Police forces confiscated the new issue of “Wasla,” a publication issued by the Arabic Network for Human Rights Information (ANHRI), from the printing house on Saturday night.

The police confiscated about 1,000 copies of the publication and arrested the print house worker who was present at the time.

In a statement issued by ANHRI, the center said that police officers at Ousim police station in Giza, where the print house worker is currently being held, refused to give lawyers a copy of the case documents.

However, they informed the lawyers verbally that the charges against ANHRI include printing a publication calling for the overthrow of the ruling regime and inciting against it, as well as affiliation with the Muslim Brotherhood.

“The attack on civil society has started, and the intentions of the new power are becoming obvious faster than we expected,” ANHRI’s executive director, Gamal Eid, told Mada Masr,

“It’s only been a week since the new president, Abdel Fattah al-Sisi, came to power. This assault, in addition to his announcement of the new regime’s position towards civil society, are indications of the fate of freedom of the press and expression,” he added.

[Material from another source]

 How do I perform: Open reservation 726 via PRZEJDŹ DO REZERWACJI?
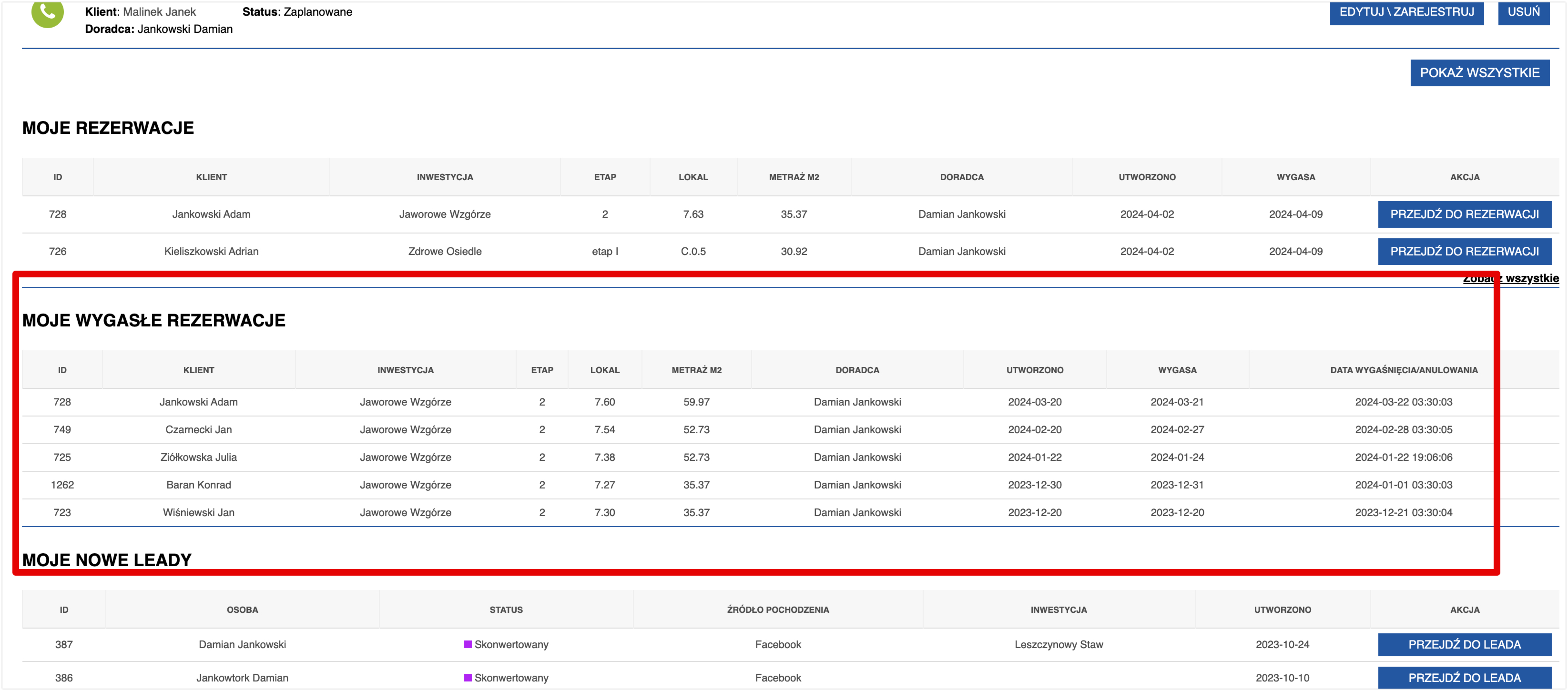(x=1464, y=252)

Eid described the charges against the center as “arbitrary and laughable.”

Wasla is a non-periodic publication that has been published since 2010. It collects and reprints material from blogs, online forums and social media accounts.

Seventy-two issues have been printed to date. The first issue was headlined “The ElBaradei fever” and documented the political movement that surrounded the return of the Nobel laureate, liberal politician Mohamed ElBaradei, to Egypt in 2010.

Eid told Mada that he does not separate this latest incident from the climate of deteriorating freedoms in Egypt, asserting that Wasla does not restrict itself to any red lines because it depends on content published online, where there’s a higher degree of freedom.

“In the absence of transparency and the deprivation of people from their right to know their charges, we can only guess,” Eid added, saying that the reason for the confiscation could be the latest issue, which was headlined “His Highness the King” and ran a cartoon of Sisi on the cover wearing a crown. The issue included several blog posts criticizing Sisi.

According to Eid, the lawyers of the center are still waiting for the investigations to start.

“This case could represent the official start of a campaign against civil society and human rights organizations, and whatever the prosecution’s decision will be in this laughable case, ANHRI will not stop its activities and will continue to insist on the rule of law whatever the price we will pay,” he said.